Excerpt:
********

The provision of suction strainers is mandated in most applications to trap any solid particles that can cause damage to the compressor internals. Screens and Filters used shall have high mechanical integrity and strength to prevent their failure and entry into the compressor casing.  All strainers shall be installed as close to the compressor as feasible.

When temporary suction strainers are used, pressure gauge taps shall be provided upstream and downstream for the commissioning of the compressor.  When the temporary strainers are removed, the tapped connections shall be plugged, and seal welded.

4.  Low Point Drain

Compressors having a suction nozzle orientation such that the suction line connects from the bottom forming a low point in the suction line shall be provided with a small boot or sump with a local gauge glass and a local drain connection to drain any condensed liquid. The boot or sump shall be provided as close as feasible to the compressor suction nozzle and at the lowest point in the suction piping.

********

Instruction 1: Using the excerpt on compressor suction piping, list every requirement for suction strainers (temporary ones included) that is stated with the word "shall."
Instruction 2: According to the compressor suction piping excerpt, where should the boot or sump for a low point be located?
Instruction 3: Carry the compressor suction piping excerpt further from its last sentence.

Items:
********

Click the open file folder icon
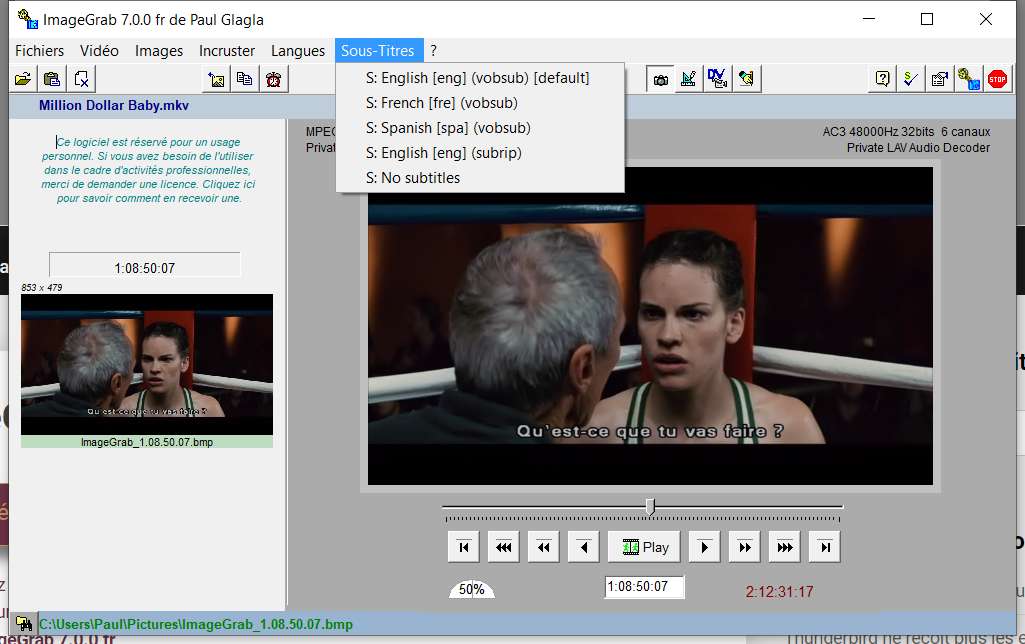Image resolution: width=1025 pixels, height=644 pixels. point(23,79)
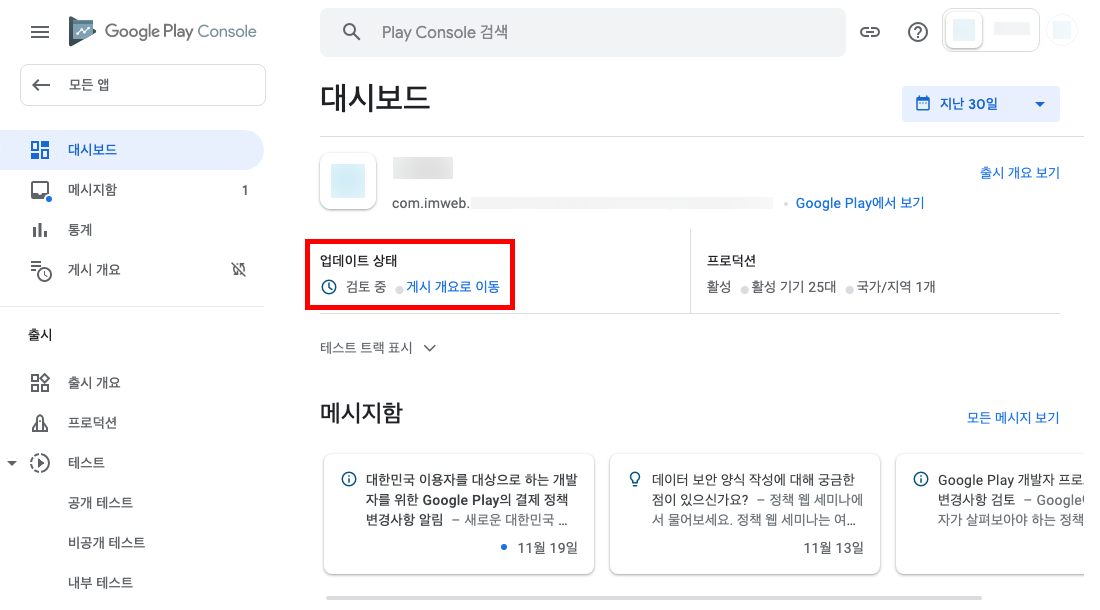Click the info icon on the 대한민국 message card
The image size is (1100, 610).
(348, 480)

********

Task output 1:
- Screens and filters must have high mechanical integrity and strength.
- All strainers must be installed as close to the compressor as feasible.
- When temporary strainers are used, pressure gauge taps must be provided upstream and downstream for commissioning the compressor.
- When temporary strainers are removed, the tapped connections must be plugged and seal welded.

Task output 2: As close as feasible to the compressor suction nozzle and at the lowest point in the suction piping.

Task output 3:
5.  Lube & Seal Oil System

Hose connections shall not be used in lube and seal oil systems of compressors.

Centrifugal Compressor Discharge Piping Design

Process Considerations for Discharge Piping Design

The interstage and discharge piping thumb rule for sizing is a pressure drop not to exceed 2 percent of operating pressure or 34 kPa (whichever is higher) and a maximum actual velocity (adjusted for temperature and compressibility) of 15.2 m/sec.

Equations 1 & 2 (Fig. 2 above) can be used for evaluating the velocity for a given diameter and the discharge pipe diameter based on the aforementioned maximum velocity.

Maximum velocity considerations are also based on noise criteria observed in gas lines.

Many operators of natural gas transmission pipelines have concluded that velocities up to 20 m/s are acceptable with due consideration of noise. Companies like Shell recommend velocities of 5-10 m/s for continuous operation in long-distance natural gas pipelines and a maximum of 20 m/s for intermittent operation.

Fig. 5 below shows a typical centrifugal compressor piping system.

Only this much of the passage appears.